Gizeh Records (LP/CD) / Wolves & Vibrancy (LP)
27th April 2018
Their BandCamp profile describes Hundred Year Old Man as ‘an Ambient Post-Sludge Metal band’. If this sounds like a strange, if not near-inconceivable combination of genres, what it all comes down to is the fact that this is some slow, heavy shit. Breaching is the six-piece’s debut album, and follows single release ‘Black Fire’ (which features here, along with ‘Disconnect’ from the same release) and the ‘Rei’ EP.
While there’s been a constant deluge of slow, sludgy metal that’s seemingly been increasing in volume in recent years, Hundred Year Old Man set their stall out early as a band keen to push the parameters, and with Breaching, they reveal the full range of their ambition and their capacity to conjure spectacularly heavy music with unusual range. So, while it is some slow, heavy shit, it’s not all slow, or heavy.
That range isn’t simply musical, tonal, textural, or about tempo – although they cover all of those bases – but, unusually for a band in their bracket, vocally. Yes, a throat-wrecking upper-range howl, strained and painful is the dominant delivery, which contrasts well with the general leaning toward an excess of distorted, low-end grind, but there’s more guttural growl in the mix and even moments of melody. And, for all of the overdrive and afterburn as mangled chords resonate for an eternity around the caverns of purgatory, there are moments of breathtaking beauty, shafts of light which beam from the heavens and illuminates a very different aspect of the doomy space the band create.
Against a droning, rumbling swell of sound, a distant voice howls in anguish: the title track makes for a lengthy intro that builds a dark smog. It isn’t until ‘Black Fire’ crashes in with its full-weighted guitar trudge and thunderous percussion, and the volume shoots up by at least fifty per cent that things really get going. And once it gets going, it keeps going, for eleven minutes. It’s ample time to deliver a whole world of crushing riffage.
It’s their use of dynamics that really make HYOM such a refreshing proposition: they’ve got so much more than a single template, meaning that while Amenra and Neurosis may be obvious reference points, they only provide a fraction of the measure of what they do, and Jesu could perhaps provide a valid touchstone also.
Muffled samples echo in quiet spaces and linger in the corners where shadows shuffle and linger among elongated drones and sustain sculpted into magnificent shapes. ‘Disconnect’ brings vaporous, shoegazey contrails of guitar which drift and drape over the slow-melting rhythm section before the overdrive kicks in, along with the anguished vocals.

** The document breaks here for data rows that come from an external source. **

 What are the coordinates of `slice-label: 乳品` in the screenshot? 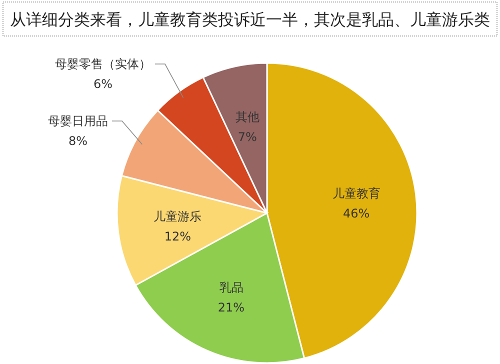 It's located at (232, 288).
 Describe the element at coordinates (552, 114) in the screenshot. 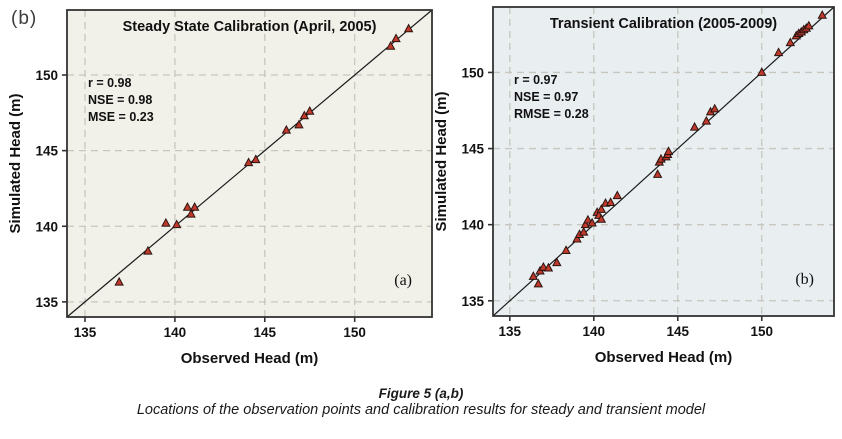

I see `stat-line: RMSE = 0.28` at that location.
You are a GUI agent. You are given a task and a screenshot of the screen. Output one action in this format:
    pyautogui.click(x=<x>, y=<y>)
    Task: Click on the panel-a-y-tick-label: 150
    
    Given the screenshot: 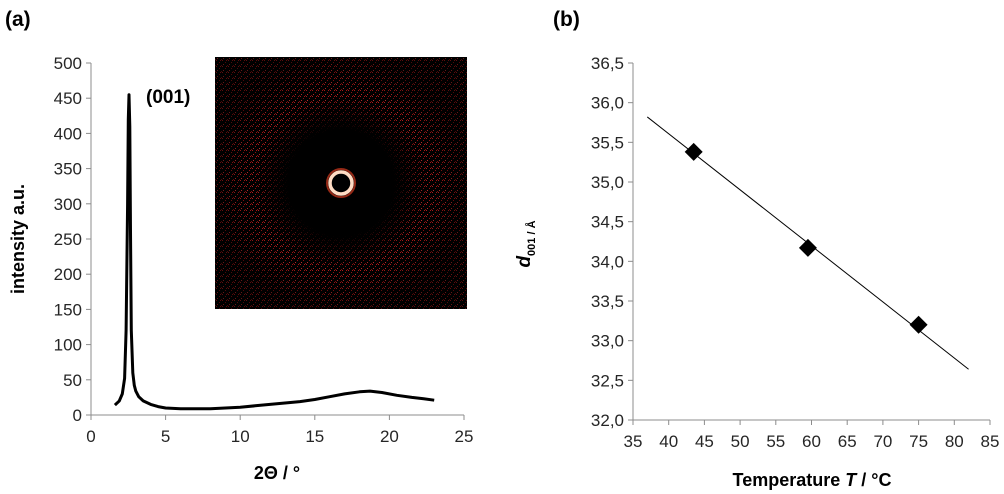 What is the action you would take?
    pyautogui.click(x=68, y=310)
    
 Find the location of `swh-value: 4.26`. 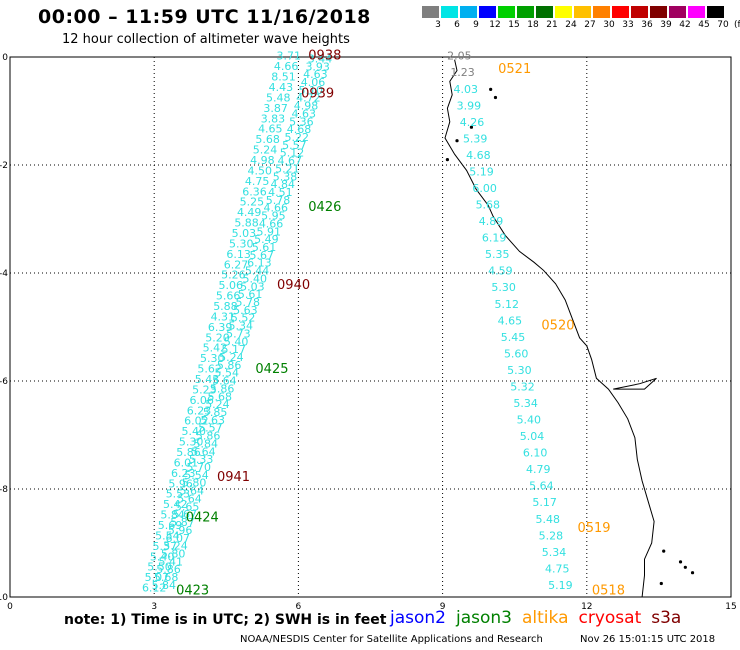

Just short of four minutes into the nine-minute ‘Long Wall,’ the pace picks up and the guitar kicks into a juggernaut chugger riff, and a few bars later, the volume spikes and the whole thing thunders forward at pace. There’s an almost hardcore edge to the track’s battering drive and relentlessly angry thrust, but beneath the blistering assault, there’s grace and melody to be found in the layered guitars, scaling upwards to soaring cathedrals of sound in the closing couple of minutes.
The album’s final cut, the ten-minute ‘Ascension’ is a softer, more delicate – and ultimately optimistic and redemptive – composition that, despite the snarling, spat vocals, leads the way toward the light. It rounds off an immense and immersive hour which balances beauty and brutality to forge a quite specific niche in the sphere in which Hundred Year Old Man dwell.